Я знаю одну такую женщину.
* * *
В мое время у нас в институте наблюдалось несколько неразрывных парных дружб: Солоухин – Тендряков, Бондарев – Бакланов и еще другие. Они довольно долго продолжались и после окончания института, а потом, как случается в жизни, распались. Но что поразительно: участники этих маленьких, недавно столь тесных формирований не просто охладели друг к другу – они стали непримиримыми врагами. Солоухин когда-то в порыве откровенности рассказал мне, что в ожидании онкологической операции (см. его повесть “Приговор”) сделал попытку восстановить отношения с Тендряком, но встретил яростное неприятие.
Близко дружили и мы с Винокуровым, много было у нас общего. И тоже все мгновенно развалилось. Я хорошо помню, как это произошло. Перед началом большого писательского собрания стояли мы и разговаривали, как вдруг он весьма шустро для своей комплекции устремился через фойе и стал, кланяясь, пожимать руку А. Дымшицу. Это был переехавший недавно из Ленинграда (тогда оттуда появилось таких несколько: Кочетов, Друзин и др.) литературовед, известный своей идейностью и могущий при надобности разобрать чьи-либо ошибки или, скажем, написать правильную вступительную статью для первого после длительного перерыва однотомника О. Мандельштама.
Вечером я позвонил Жене и поинтересовался причиной столь бурного проявления чувств.
– Он меня спас! – прокричал Винокуров.
То есть как?
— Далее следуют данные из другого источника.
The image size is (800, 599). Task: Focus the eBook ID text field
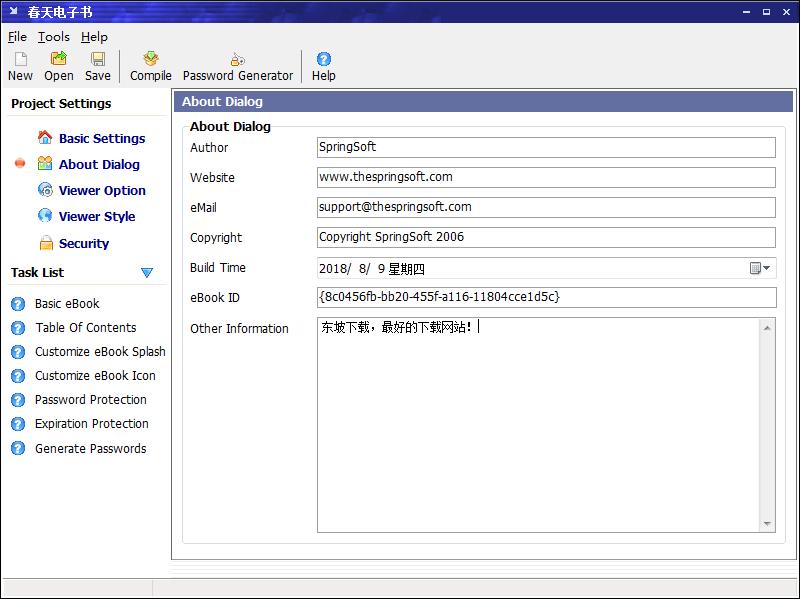545,297
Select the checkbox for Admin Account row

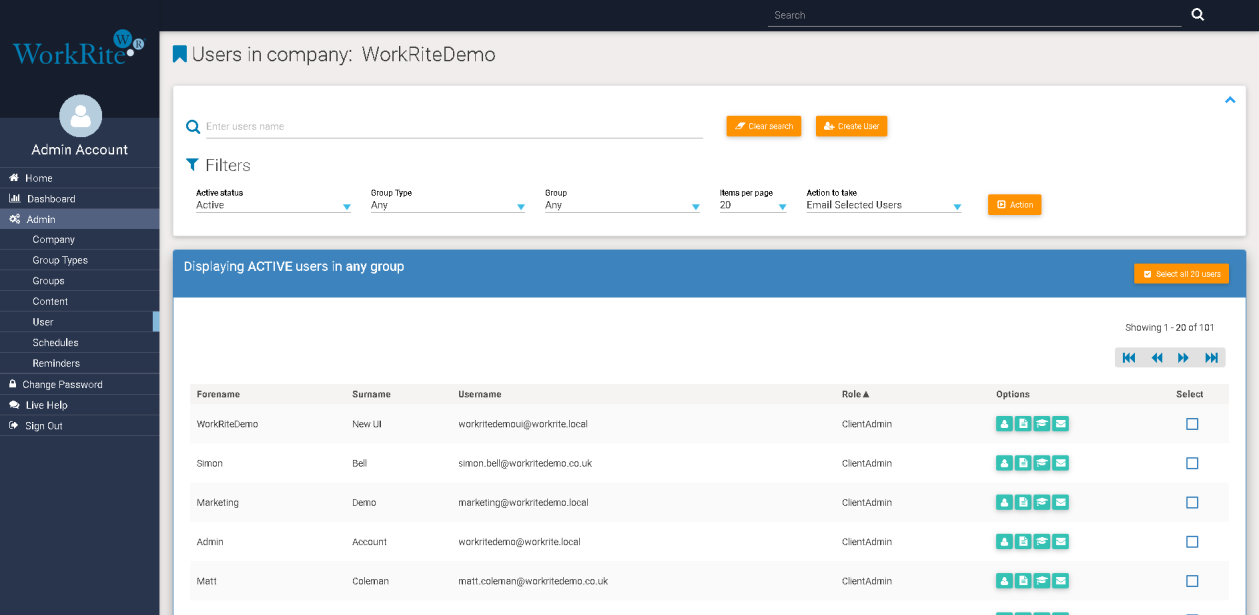[1192, 542]

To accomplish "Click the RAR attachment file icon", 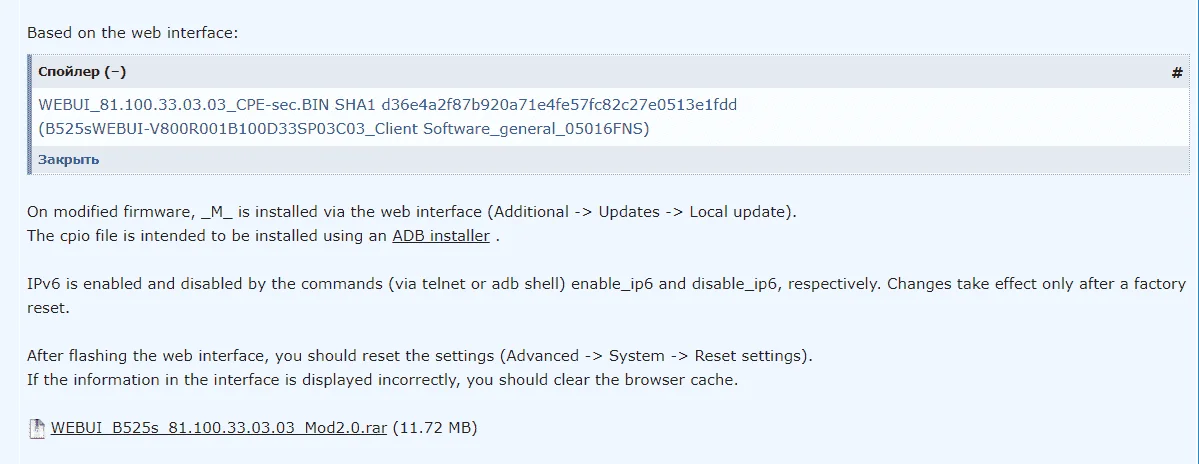I will coord(37,429).
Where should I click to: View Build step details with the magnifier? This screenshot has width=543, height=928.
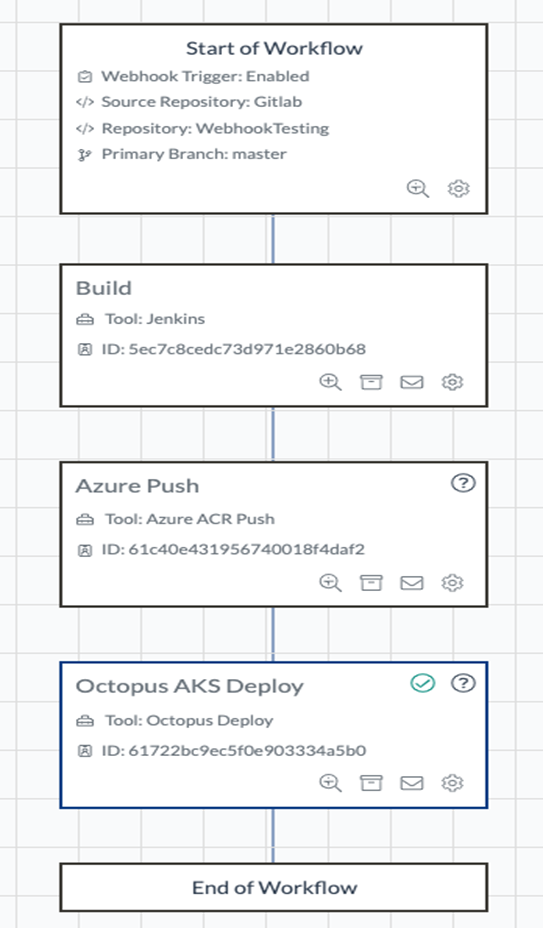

А вот так! И раздраженно объяснил, что Дымшиц положительно упомянул его в своей статье, без чего Женя мог попасть под разгром, как Евтушенко и Вознесенский.
– Да при чем здесь ты? – изумился я.
– И вообще нечего меня учить! – крикнул он, и тут же я услышал: ту-ту-ту – короткие гудочки.
Я набрал снова и уточнил: – Ты что, трубку, что ли, бросил?
– Да, бросил!
– Ну привет.
Я потом подумал, что это был лишь повод для женькиной вспышки, предлог. Причина крылась в другом. Как-то я в разговоре с ним не очень высоко отозвался о его новом сборнике “Признанья”, высказал предостерегающие замечания. Еще недавно такое было между нами принято, но я не заметил, что Винокуров оказался уже отравлен только восторженными мнениями и не переносил иных.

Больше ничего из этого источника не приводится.